TASK DATA:

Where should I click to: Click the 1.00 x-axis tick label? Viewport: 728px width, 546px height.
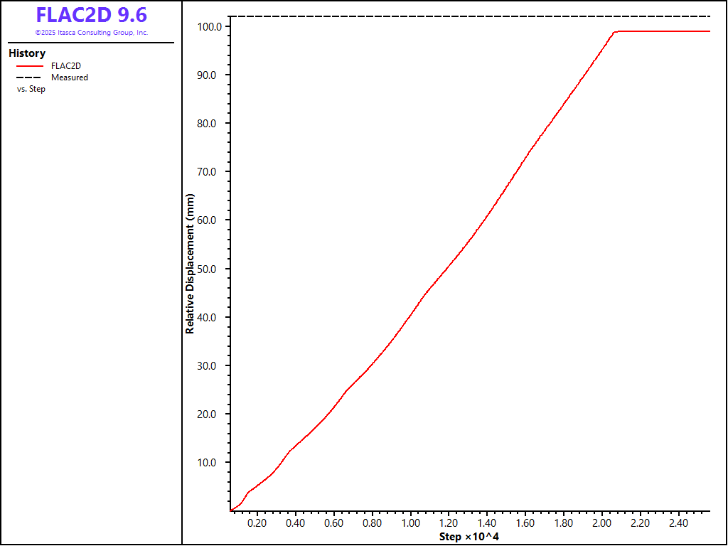(410, 523)
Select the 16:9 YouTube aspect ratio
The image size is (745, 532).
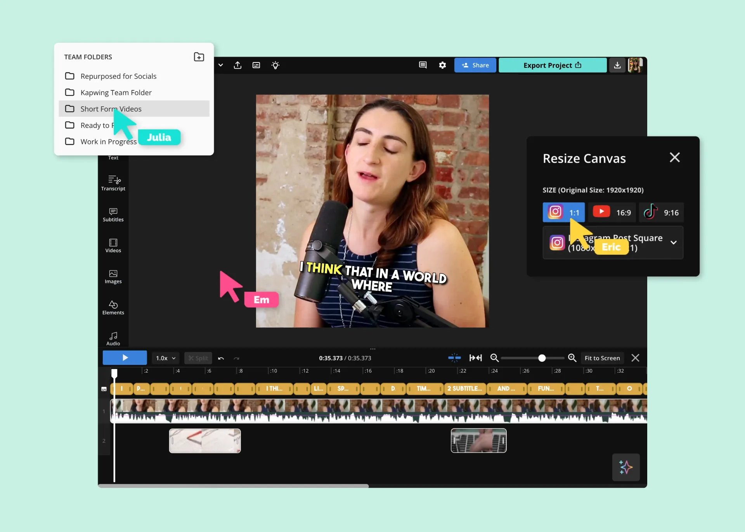[x=612, y=212]
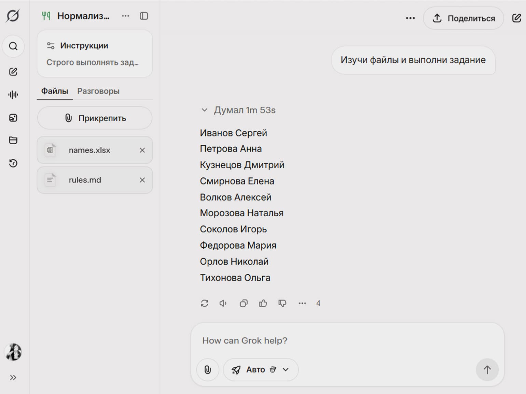Image resolution: width=526 pixels, height=394 pixels.
Task: Click the Поделиться share button
Action: [463, 18]
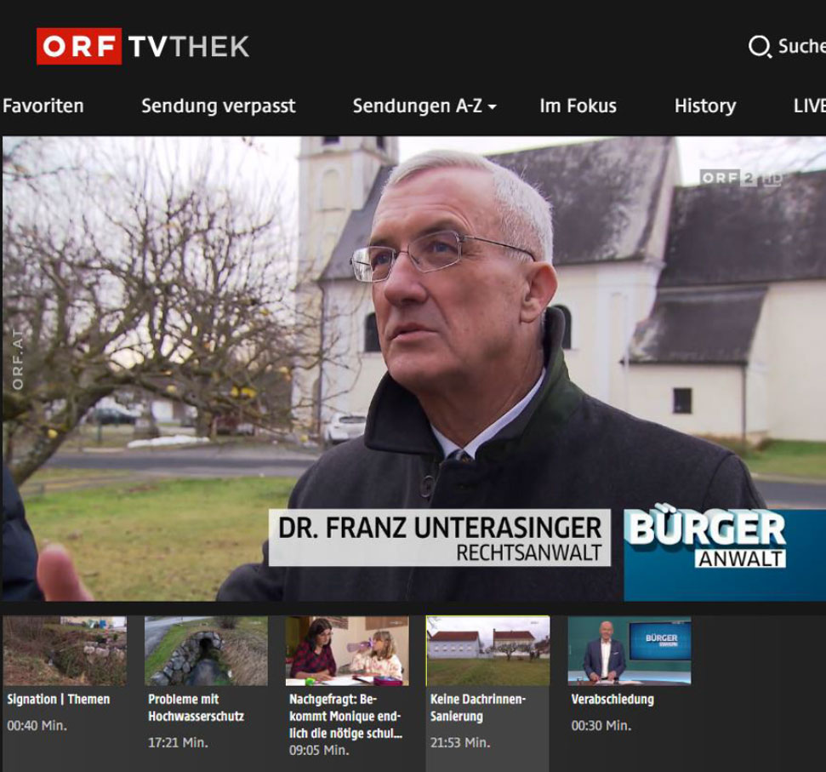This screenshot has height=772, width=826.
Task: Click the 'Signation | Themen' title
Action: tap(58, 700)
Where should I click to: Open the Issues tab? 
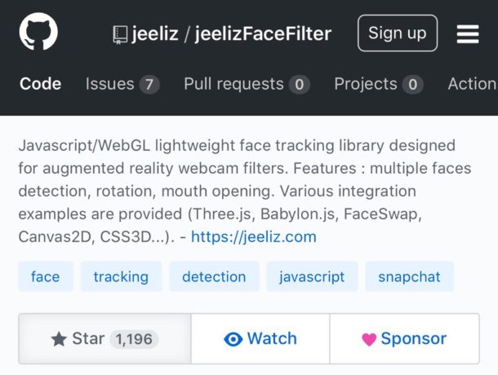pos(122,85)
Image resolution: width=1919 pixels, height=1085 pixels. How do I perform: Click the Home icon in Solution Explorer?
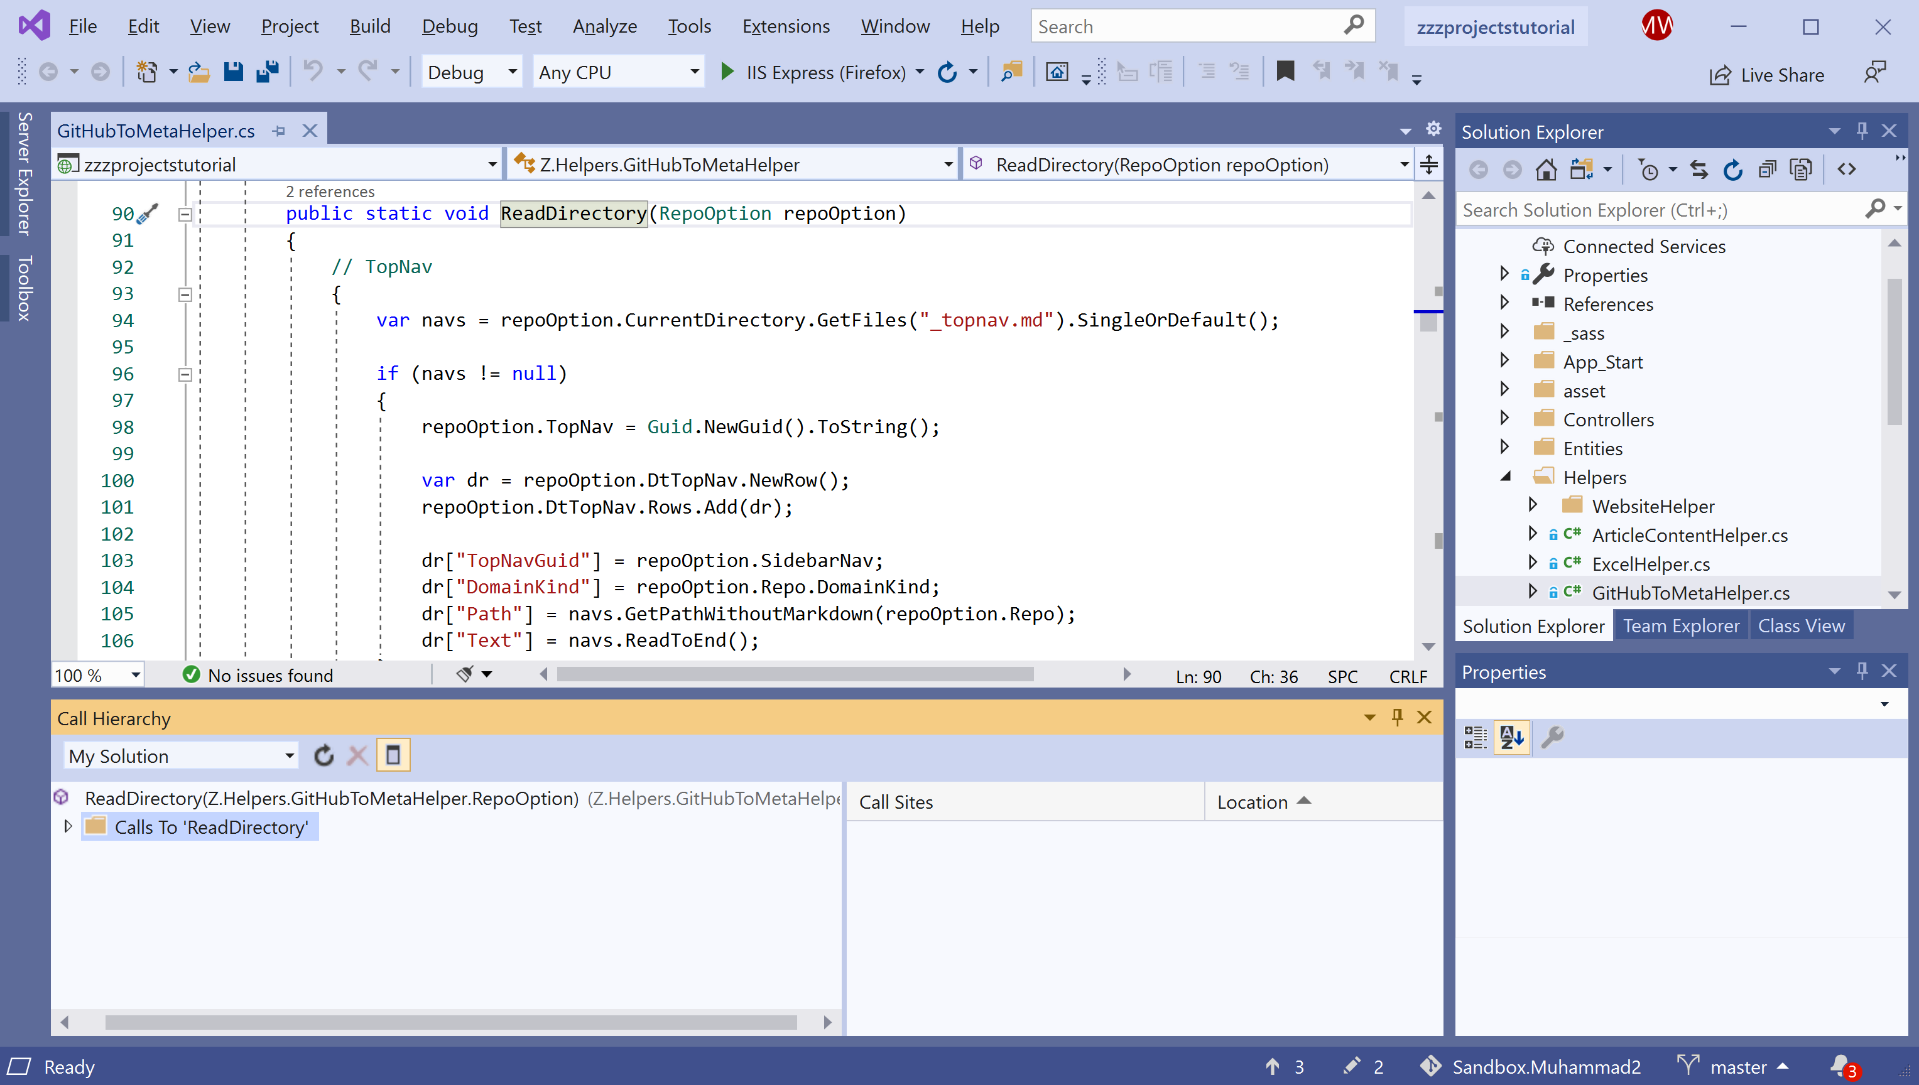tap(1546, 170)
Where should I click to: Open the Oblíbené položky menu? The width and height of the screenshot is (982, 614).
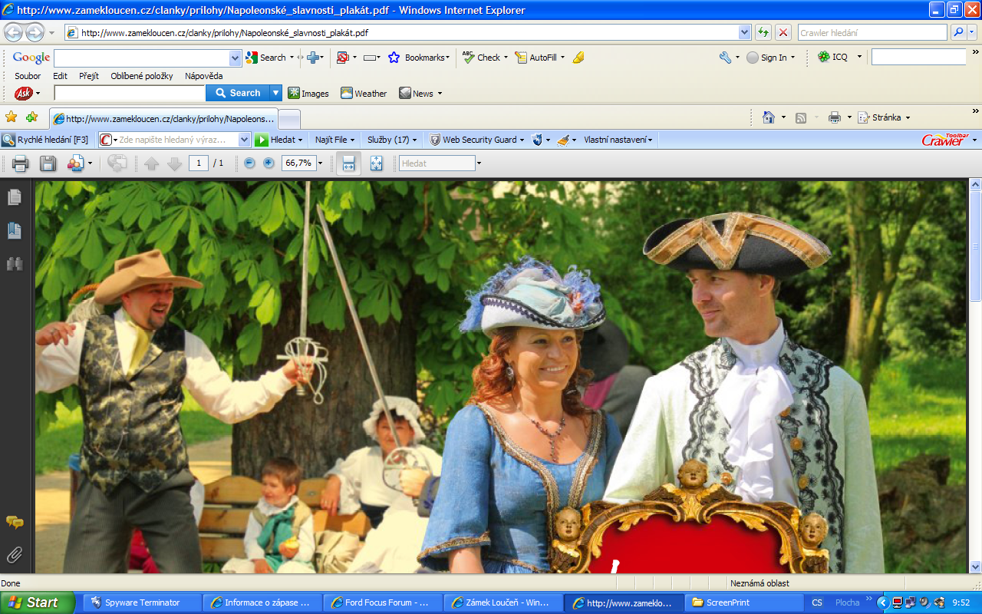(141, 76)
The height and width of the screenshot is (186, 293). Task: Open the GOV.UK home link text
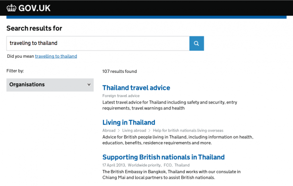click(34, 8)
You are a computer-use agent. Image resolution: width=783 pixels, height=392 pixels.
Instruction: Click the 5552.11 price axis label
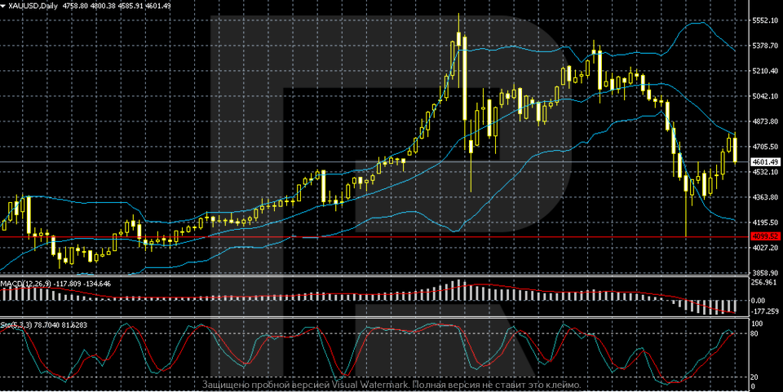[766, 20]
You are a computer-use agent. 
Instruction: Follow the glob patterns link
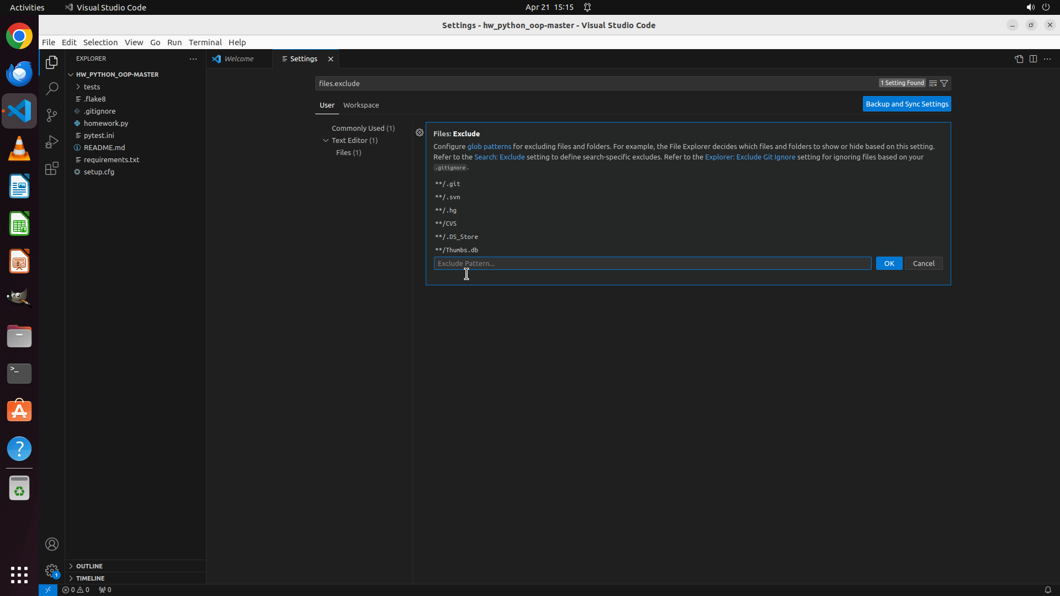(489, 146)
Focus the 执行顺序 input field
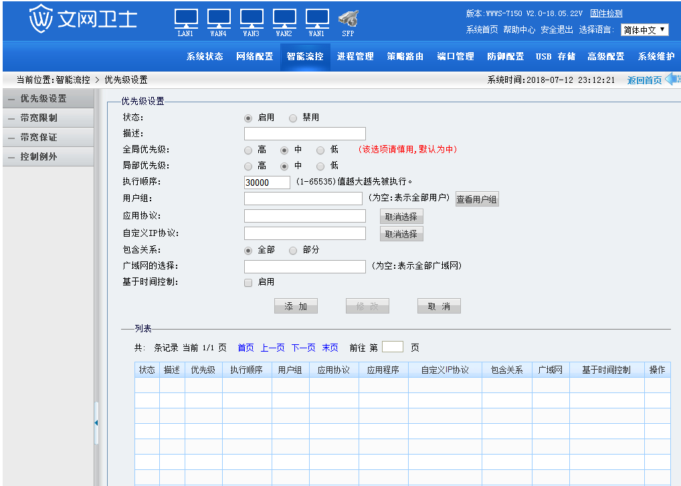This screenshot has height=486, width=681. (267, 183)
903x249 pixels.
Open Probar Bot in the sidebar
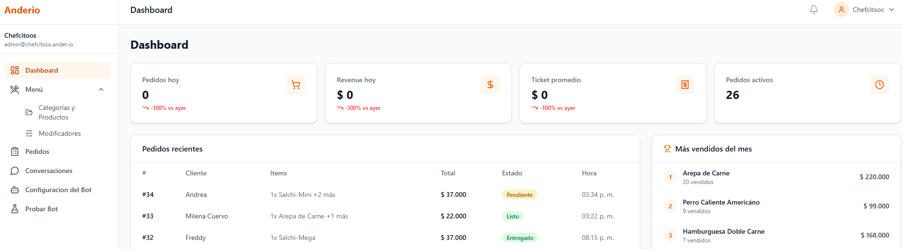click(x=42, y=209)
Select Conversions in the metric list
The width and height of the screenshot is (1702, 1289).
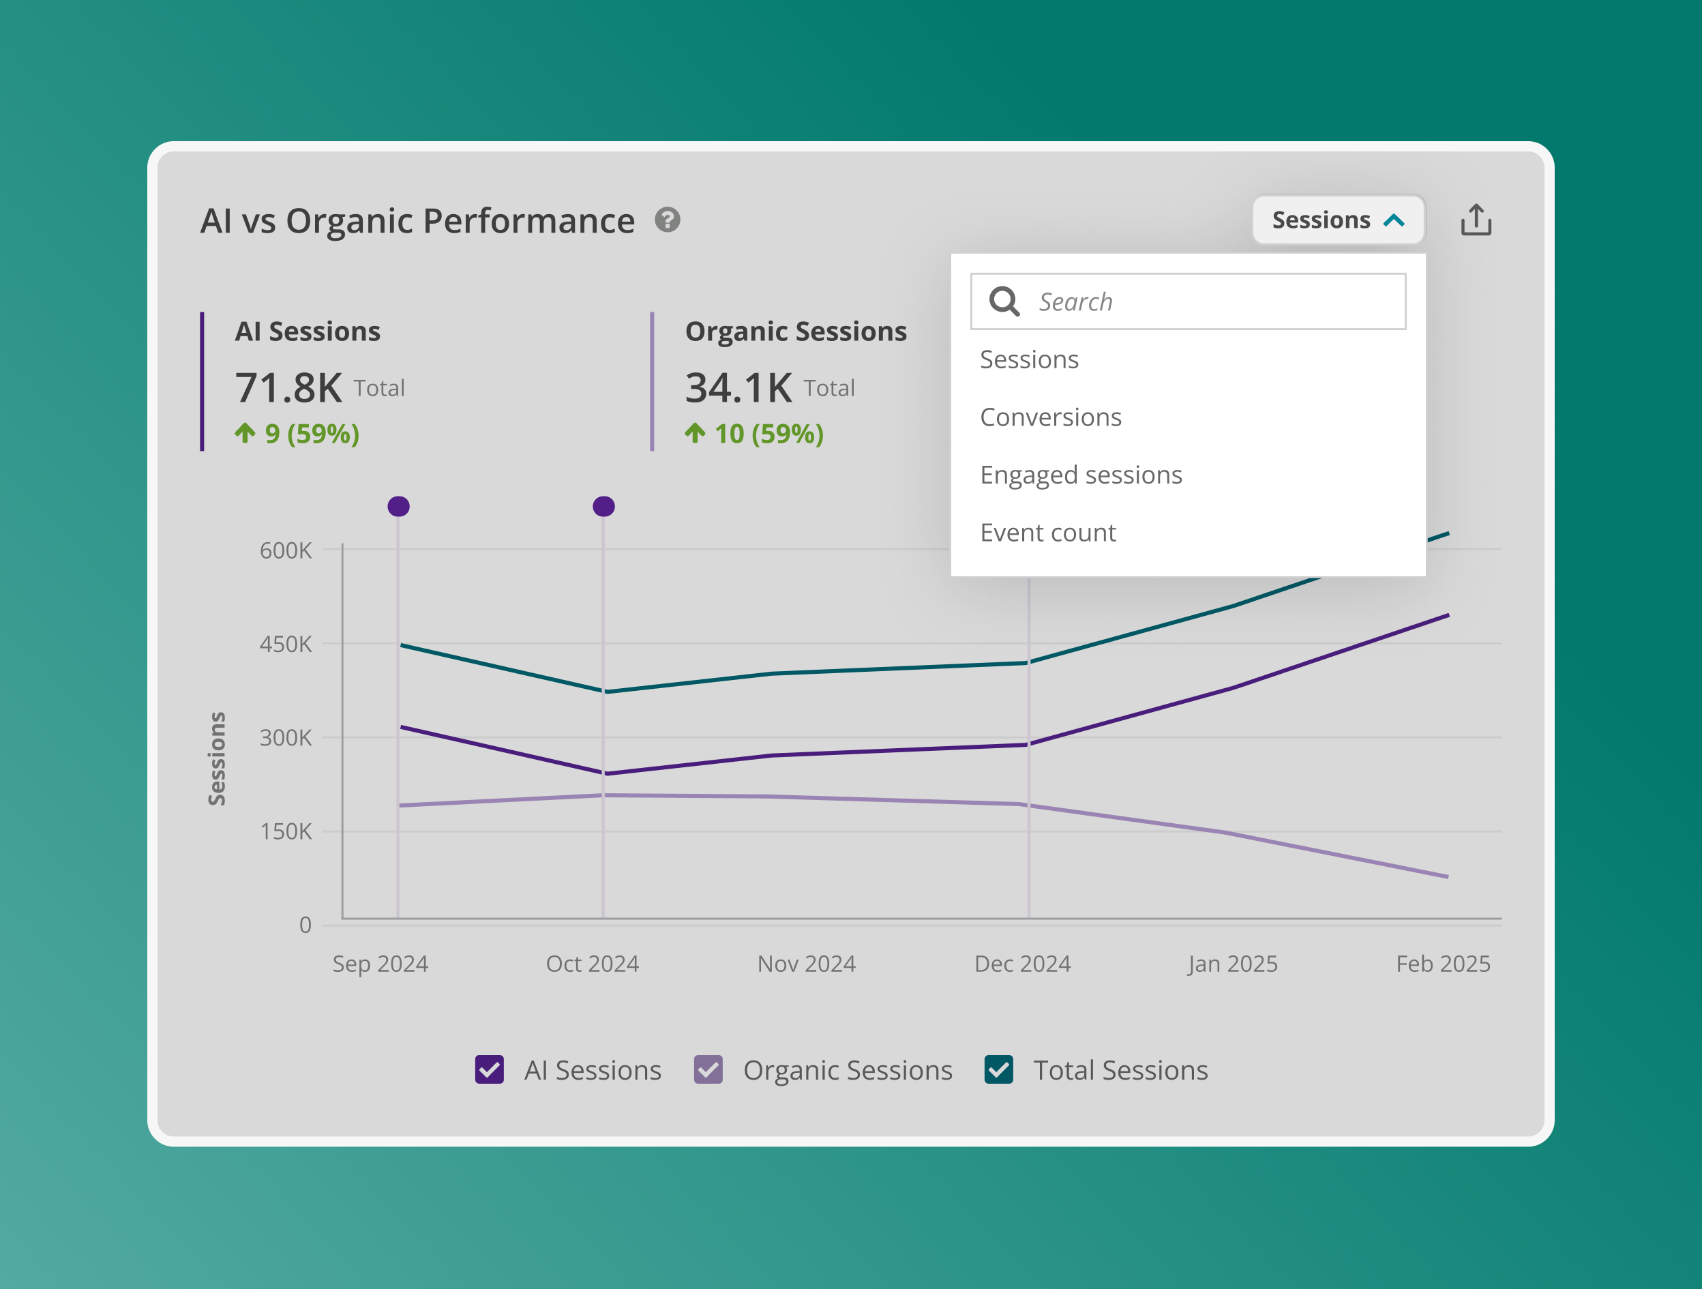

WHAT YOU SHOULD DO:
Return every line from the lines above that contains the word "agent".

COMPLETE RESPONSE:
You are a computer-use agent. Image resolution: width=783 pixels, height=392 pixels.
You are a computer-use agent. 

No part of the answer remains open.